Télévisage a aussi un « avantage »,
celui de se voir presque exclusivement composé de titres brefs, élément qui
rend son écoute aussi rapide qu’aisée, accent étant mis sur l’essence et l’essentiel
des compositions. Des compositions qui, n’en doutons pas, se bonifieront lors
des concerts, cette musique semble de toute façon taillée pour cela.

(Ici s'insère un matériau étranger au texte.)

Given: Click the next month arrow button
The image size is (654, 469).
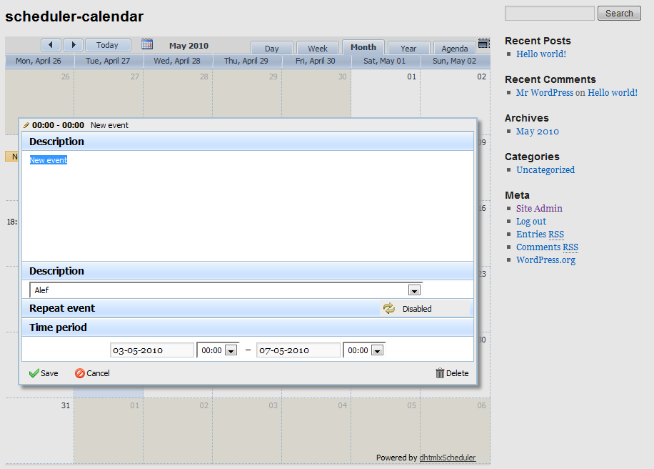Looking at the screenshot, I should tap(73, 45).
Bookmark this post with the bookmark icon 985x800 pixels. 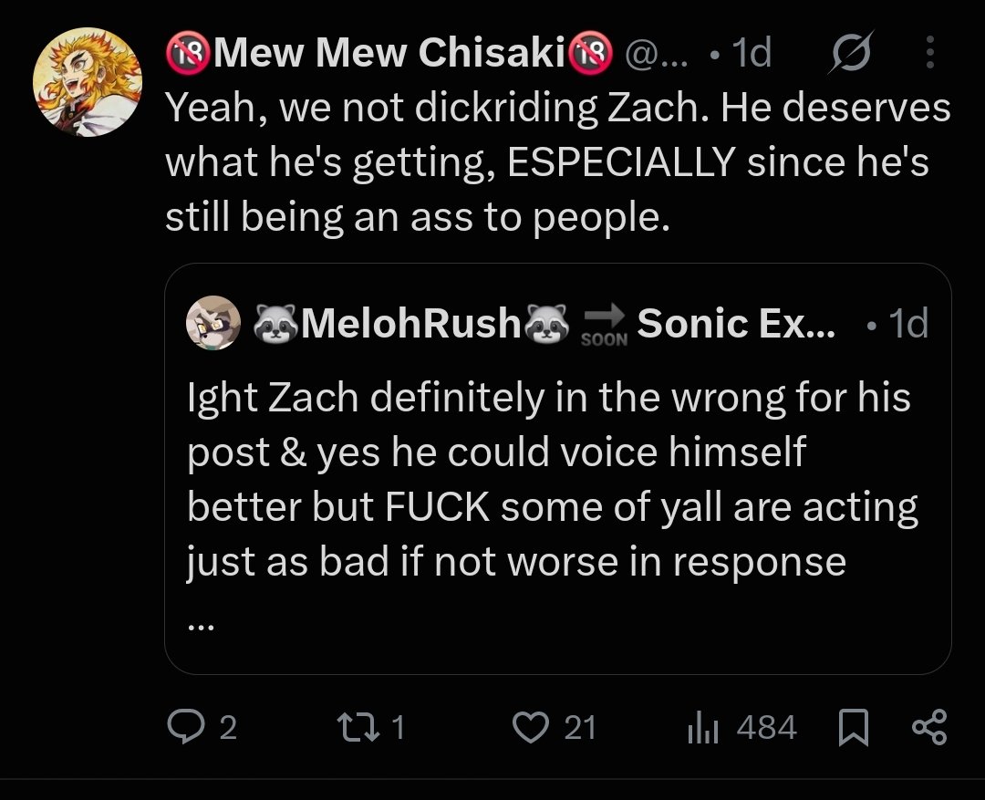coord(854,727)
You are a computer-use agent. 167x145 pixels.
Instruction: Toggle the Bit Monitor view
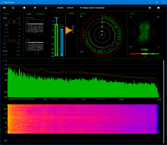point(40,14)
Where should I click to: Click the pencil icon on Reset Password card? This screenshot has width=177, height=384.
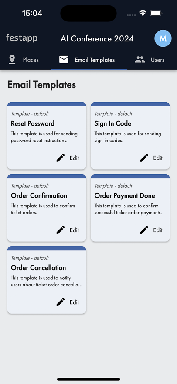point(61,158)
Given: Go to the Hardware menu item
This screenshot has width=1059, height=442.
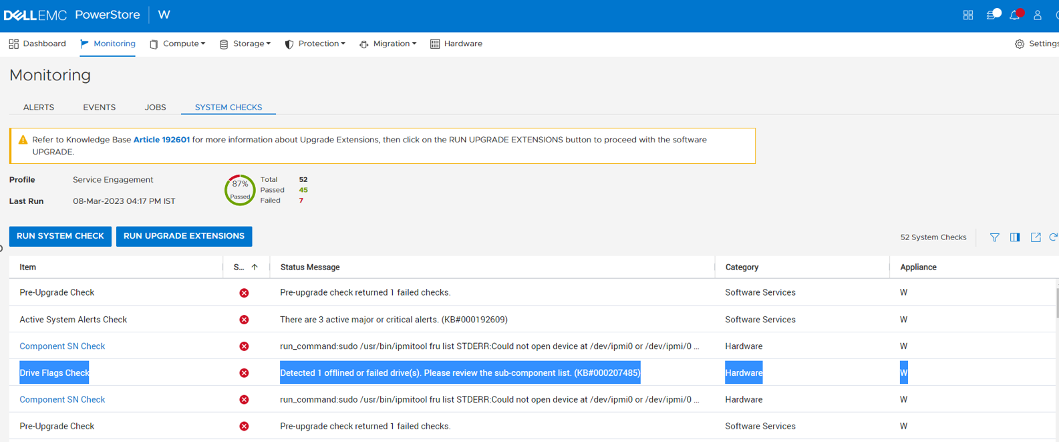Looking at the screenshot, I should [456, 44].
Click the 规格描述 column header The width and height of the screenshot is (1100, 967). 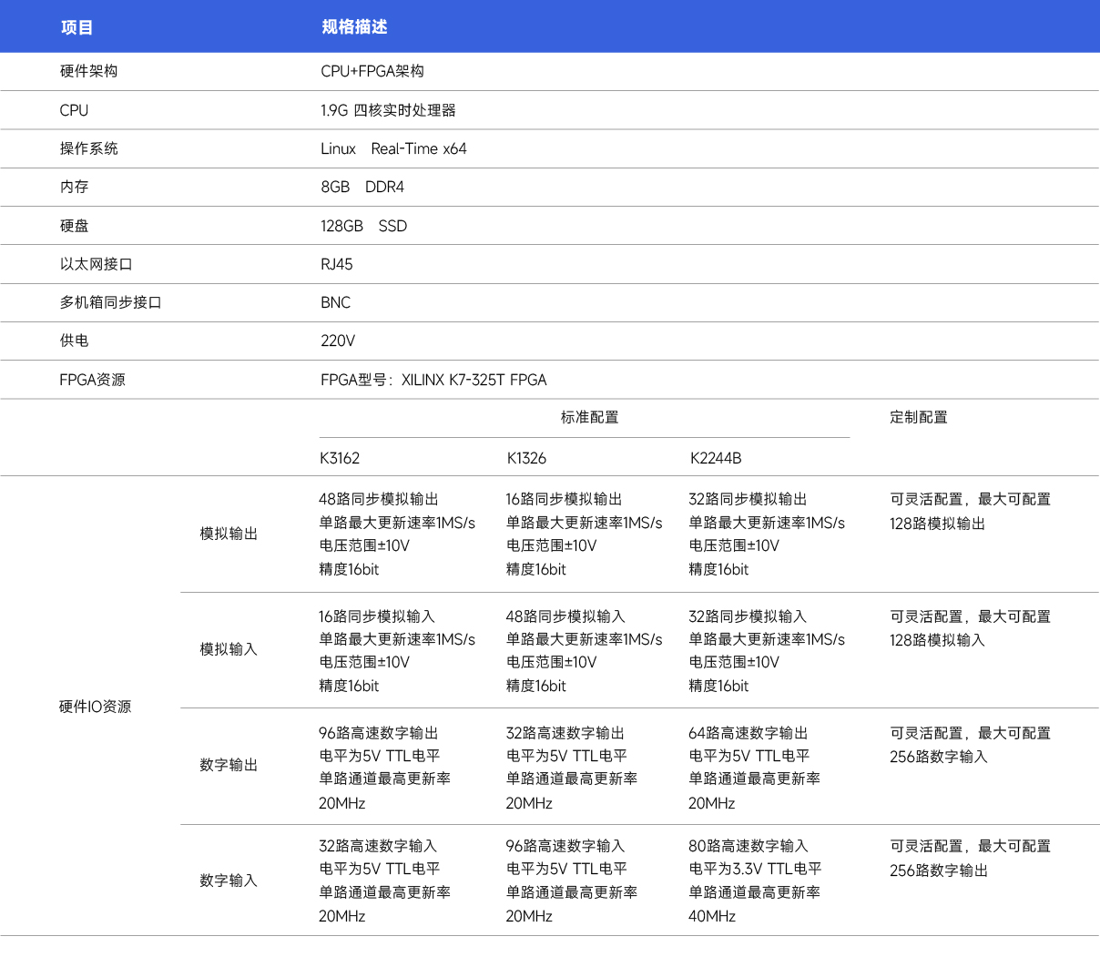pyautogui.click(x=354, y=27)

Pour finir notons que, grâce
à Télévisage, Didier Wampas semble revenir pleinement sur la voie de la Pop
musique, terrain déjà connu de lui par la publication de Taisez-Moi en 2011,
sans toutefois que ses influence premières se voient ici totalement négligées.
En attendant de retrouver
Jean-Michel et Didier au sein des Wampas pour leur onzième album à paraitre, de
revoir et réentendre Didier secondé par le Bikini Machine sur scène et en
studio, ne boudons pas le plaisir de retrouver une nouvelle fois ce zébulon et
de découvrir son nouveau projet qui se révèle à l’écoute fort sympathique !
Liste des titres :
1.
Paris-Monaco
2.
Chat Uranium
3.
Sophomore
4.
Trestraou
5.
Johnny Téléphone
6.
Highway 40
7.
Henri
8.
Comme Un Chinois
9.
Hotel Raphael
10.
Car C’est Toi
11.
Noël Chrismas
Sugar & Tiger, Télevisage, Atmosphériques, 2014.
Xavier Fluet
[1]Single extrait de l’album Never
trust a guy who after having been a punk, is now playing electro, publié sur le label Atmosphériques en
février 2003.
[2] Indochine, Alice et June, Jive/Epic- Sony BMG, 2005
[3] Les Wampas, Rock’N’Roll Part 9, Atmosphériques, 2006
[4] Les
Wampas, Les Wampas Sont La Preuve Que
Dieu Existe, Universal, 2009.
[5] Indochine, Putain De Stade, Universal, 2011
(CD/DVD)
[6] Didier Wampas, Taisez-moi, Atmosphériques, 2011
[8] « Bikini Machine », Wikipedia.org. Lien : http://fr.wikipedia.org/wiki/Bikini_Machine
[9] Didier Wampas & Bikini Machine, Comme Dans Un Garage, Atmosphériques,
2013
[10] Julien Party « L’entretien
de Didier Wampas », avril 2013. Lien : https://www.youtube.com/watch?v=mBz5G9mUqkg
[11] Sugar & Tiger, Télévisage, Atmosphériques, 2013.
[12] Communiqué de presse
[13] Cf. note 10.
[14] Ibid.
[15] Id.
[16] Sugar & Tiger Bandcamp. Lien : http://sugarandtiger.bandcamp.com/
[17] Les Wampas, Trop Précieux, BMG, 1996.
[18] Cf. Note 16.
[19] Les Wampas, Les Wampas vous aiment, 1990.